### Passage shown
════
Wait! Is the human figure a taxidermied human being?!

The director, Stephen Tonsor, also says recent X-rays showed that the 1860s-era taxidermy was performed with real human bones from an unknown person. Tonsor says the museum’s ethics policy requires that any human remains respect the person’s cultural traditions and be done with permission “of the people whose remains are displayed.”


Um.

Where did they get the bones? Who supplied the skin?

Was it really necessary to use actual human remains? Seems like a lot of extra hassle and effort.

What was the point?

Ken B said...

As an Anglo Canadian I don’t usually object to slamming the French, but I think Althouse’s knee-jerk “I have to attack some white people to show I care” response is daft.

n.n said...

A human fossil from which a man and history can be inferred.

madAsHell said...

North African mammals, and the name was changed from Arab Courier Attacked by Lions to Lion Attacking a Dromedary....

I've been to Africa. The Arabs are north of the Sahara. The lions are south. How does a lion find a camel???

madAsHell said...

One more thing......the male lions don't attack. They wait for the females to kill, and then they move-in. Kinda like Hillary-n-Bill.

Fritz said...
════
### Exercise directions
Reproduce the comment thread about the taxidermy display word for word, between "As an Anglo" and "can be inferred.", inclusive.
════
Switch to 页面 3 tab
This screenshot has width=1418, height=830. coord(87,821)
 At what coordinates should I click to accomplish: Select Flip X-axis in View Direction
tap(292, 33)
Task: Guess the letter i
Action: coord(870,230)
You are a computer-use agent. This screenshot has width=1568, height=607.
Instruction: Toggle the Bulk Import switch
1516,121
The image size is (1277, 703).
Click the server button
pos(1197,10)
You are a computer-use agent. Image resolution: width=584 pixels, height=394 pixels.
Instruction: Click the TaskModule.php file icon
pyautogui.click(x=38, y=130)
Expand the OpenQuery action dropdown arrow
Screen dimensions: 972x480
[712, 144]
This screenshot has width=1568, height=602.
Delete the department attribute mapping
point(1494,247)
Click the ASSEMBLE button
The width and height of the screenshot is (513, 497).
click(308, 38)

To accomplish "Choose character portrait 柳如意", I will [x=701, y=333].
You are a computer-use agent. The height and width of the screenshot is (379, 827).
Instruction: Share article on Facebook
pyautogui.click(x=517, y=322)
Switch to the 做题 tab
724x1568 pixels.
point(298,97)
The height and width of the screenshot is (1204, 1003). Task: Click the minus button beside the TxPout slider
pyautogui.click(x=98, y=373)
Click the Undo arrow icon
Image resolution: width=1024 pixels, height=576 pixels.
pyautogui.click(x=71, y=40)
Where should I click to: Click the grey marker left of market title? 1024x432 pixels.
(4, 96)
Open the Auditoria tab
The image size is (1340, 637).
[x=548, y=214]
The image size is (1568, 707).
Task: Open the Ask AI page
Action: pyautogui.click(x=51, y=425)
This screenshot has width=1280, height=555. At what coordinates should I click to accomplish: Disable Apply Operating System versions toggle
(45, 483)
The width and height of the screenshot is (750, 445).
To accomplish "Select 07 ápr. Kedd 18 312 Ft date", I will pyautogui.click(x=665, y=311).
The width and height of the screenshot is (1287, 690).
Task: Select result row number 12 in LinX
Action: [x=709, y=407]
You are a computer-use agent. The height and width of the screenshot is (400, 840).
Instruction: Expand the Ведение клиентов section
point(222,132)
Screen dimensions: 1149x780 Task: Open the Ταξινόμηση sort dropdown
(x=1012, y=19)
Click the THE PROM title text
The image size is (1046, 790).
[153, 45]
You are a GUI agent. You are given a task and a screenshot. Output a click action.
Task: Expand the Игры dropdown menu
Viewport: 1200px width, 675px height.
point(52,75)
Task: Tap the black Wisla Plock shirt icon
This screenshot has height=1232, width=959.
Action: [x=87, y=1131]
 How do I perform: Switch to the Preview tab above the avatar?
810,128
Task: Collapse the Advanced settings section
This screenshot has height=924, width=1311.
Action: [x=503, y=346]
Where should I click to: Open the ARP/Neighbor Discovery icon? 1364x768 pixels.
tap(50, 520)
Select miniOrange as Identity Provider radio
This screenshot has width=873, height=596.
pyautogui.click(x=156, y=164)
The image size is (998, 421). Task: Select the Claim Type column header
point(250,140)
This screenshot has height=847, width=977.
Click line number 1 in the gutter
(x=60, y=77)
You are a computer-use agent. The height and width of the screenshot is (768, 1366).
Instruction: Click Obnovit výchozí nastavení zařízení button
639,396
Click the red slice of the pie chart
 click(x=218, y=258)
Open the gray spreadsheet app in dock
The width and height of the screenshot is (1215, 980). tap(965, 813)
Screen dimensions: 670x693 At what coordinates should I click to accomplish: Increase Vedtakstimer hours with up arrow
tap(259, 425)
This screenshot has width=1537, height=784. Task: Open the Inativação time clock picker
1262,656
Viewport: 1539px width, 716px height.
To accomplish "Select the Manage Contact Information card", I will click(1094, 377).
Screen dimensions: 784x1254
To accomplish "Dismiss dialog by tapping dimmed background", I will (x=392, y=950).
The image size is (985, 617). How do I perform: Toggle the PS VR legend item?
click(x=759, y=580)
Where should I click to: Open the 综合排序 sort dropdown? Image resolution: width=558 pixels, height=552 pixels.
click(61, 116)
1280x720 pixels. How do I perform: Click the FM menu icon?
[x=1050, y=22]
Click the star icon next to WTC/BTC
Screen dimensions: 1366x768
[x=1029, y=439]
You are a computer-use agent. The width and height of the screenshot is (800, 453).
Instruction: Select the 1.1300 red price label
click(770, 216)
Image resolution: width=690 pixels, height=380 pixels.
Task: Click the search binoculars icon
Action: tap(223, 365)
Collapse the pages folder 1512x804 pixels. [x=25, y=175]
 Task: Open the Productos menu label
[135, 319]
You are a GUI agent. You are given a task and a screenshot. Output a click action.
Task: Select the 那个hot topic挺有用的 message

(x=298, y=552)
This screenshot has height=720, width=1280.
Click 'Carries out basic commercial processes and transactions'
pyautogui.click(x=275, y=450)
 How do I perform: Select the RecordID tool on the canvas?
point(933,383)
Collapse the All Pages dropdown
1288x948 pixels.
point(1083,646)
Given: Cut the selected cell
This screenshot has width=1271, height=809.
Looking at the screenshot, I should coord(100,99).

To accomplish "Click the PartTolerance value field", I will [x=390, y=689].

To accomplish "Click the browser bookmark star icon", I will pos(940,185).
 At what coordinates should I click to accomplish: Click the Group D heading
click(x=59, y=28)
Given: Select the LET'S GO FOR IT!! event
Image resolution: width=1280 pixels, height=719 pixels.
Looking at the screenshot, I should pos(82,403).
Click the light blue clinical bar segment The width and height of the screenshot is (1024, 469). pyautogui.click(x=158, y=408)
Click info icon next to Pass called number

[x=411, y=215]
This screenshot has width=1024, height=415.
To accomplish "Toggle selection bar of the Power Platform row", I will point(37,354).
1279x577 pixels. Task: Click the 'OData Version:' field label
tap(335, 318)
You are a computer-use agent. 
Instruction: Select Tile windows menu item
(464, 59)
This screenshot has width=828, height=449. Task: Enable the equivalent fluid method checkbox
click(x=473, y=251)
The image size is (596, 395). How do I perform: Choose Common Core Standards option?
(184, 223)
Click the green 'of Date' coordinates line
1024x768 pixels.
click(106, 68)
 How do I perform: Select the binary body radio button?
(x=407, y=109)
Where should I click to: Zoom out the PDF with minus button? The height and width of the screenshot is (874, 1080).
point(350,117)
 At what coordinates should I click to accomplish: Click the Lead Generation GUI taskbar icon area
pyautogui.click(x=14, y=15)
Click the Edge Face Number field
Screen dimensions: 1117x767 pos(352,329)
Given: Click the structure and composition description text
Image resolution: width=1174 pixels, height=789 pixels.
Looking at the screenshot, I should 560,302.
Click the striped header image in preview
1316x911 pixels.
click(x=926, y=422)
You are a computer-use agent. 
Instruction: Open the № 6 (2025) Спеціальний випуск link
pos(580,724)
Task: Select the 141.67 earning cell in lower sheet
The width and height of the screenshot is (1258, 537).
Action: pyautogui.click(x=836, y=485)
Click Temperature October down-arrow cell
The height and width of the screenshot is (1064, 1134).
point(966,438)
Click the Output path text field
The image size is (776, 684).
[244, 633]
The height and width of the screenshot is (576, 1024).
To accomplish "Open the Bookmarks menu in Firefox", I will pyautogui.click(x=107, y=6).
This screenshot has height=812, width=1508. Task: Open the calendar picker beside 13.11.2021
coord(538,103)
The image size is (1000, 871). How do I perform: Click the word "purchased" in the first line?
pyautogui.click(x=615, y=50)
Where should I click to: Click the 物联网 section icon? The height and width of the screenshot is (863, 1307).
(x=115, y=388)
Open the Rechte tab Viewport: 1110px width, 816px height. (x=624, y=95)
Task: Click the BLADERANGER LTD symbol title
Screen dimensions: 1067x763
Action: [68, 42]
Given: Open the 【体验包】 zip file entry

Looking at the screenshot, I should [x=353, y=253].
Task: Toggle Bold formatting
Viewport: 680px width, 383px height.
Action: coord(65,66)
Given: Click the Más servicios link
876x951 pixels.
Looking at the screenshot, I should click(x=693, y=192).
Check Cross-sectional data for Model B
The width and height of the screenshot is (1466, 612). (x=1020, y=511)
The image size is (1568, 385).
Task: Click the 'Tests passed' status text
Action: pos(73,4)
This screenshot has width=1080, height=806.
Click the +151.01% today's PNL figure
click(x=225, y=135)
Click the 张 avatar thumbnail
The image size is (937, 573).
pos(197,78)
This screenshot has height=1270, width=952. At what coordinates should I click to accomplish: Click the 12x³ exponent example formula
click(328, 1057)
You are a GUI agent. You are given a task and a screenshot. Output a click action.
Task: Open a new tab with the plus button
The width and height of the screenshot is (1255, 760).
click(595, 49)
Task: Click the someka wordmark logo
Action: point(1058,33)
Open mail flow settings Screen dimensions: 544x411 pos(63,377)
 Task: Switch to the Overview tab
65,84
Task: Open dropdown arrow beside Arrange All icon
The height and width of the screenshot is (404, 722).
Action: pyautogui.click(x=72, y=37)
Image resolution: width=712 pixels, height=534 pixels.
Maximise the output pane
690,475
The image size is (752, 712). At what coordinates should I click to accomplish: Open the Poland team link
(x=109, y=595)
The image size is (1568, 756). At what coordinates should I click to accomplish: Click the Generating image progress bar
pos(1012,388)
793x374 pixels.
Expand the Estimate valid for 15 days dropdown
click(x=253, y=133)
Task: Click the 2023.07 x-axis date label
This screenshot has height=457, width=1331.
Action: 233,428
════
### Written response
As an Anglo Canadian I don’t usually object to slamming the French, but I think Althouse’s knee-jerk “I have to attack some white people to show I care” response is daft.

n.n said...

A human fossil from which a man and history can be inferred.